Пятого октября они вылетели из Москвы в Стокгольм, чтобы справить там после русской шведскую свадьбу. Ещё на подлёте к аэропорту шведской столицы Райников залюбовался расстилающимся под крылом осенним северным пейзажем. И заметил, какой чистый, прозрачный воздух за иллюминатором. В Москве, да и в Питере тоже, лайнер при посадке обтекала муть — то ли пыль, то ли смог, то ли всё вместе, включая и реагенты для обработки самолётов и бетонки. Здесь же воздух искрился, как бриллиантовый, и небольшой город, похожий на прибалтийские столицы, представил перед Лёвой приветливым, спокойным, нарядным.
Харальд Юхансон как-то по-новому, радушно и непринуждённо, встретил дочь с зятем. Усадил их в представительскую «Вольвочку», повёз показывать Стокгольм. Тот, как Питер, раскинулся на нескольких островах. Они осмотрели Королевский дворец, Нобелевский музей и Рыцарский дом. Потом выбрались из лимузина и прошлись по узким улочкам Гамла-Стан — Старого города.

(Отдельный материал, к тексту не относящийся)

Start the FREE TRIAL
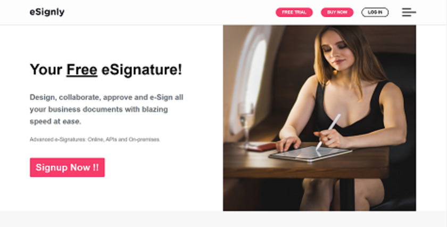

Между делом забрели и в ресторанчик, где Харальда с Сибиллой знали все, включая посетителей. Выслушали традиционные здравицы, пожелания счастья молодым, и отведали несколько вкуснейших блюд шведской кухни — от сосисок, колбасок и рыбы до брусничного варенья и имбирного печения. Тесть и зять запивали всё это шнапсом и глеггом с изюмом и миндалём. А вот Сибилла пить отказалась, чем вызвала новую волну аплодисментов и восторгов. Люди всё поняли правильно и принялись наперебой желать новобрачным много-много прелестных детишек.
— Я надеюсь, что твоя мать видит нас с небес, — сказал отец Сибилле по-русски, чтобы понял зять. — И радуется за тебя!
— Мне хотелось бы, папа, чтобы она была с нами! — дрогнувшим голосом ответила молодая жена.
И Лёва понял, что она действительно тоскует по матери даже в такой светлый день.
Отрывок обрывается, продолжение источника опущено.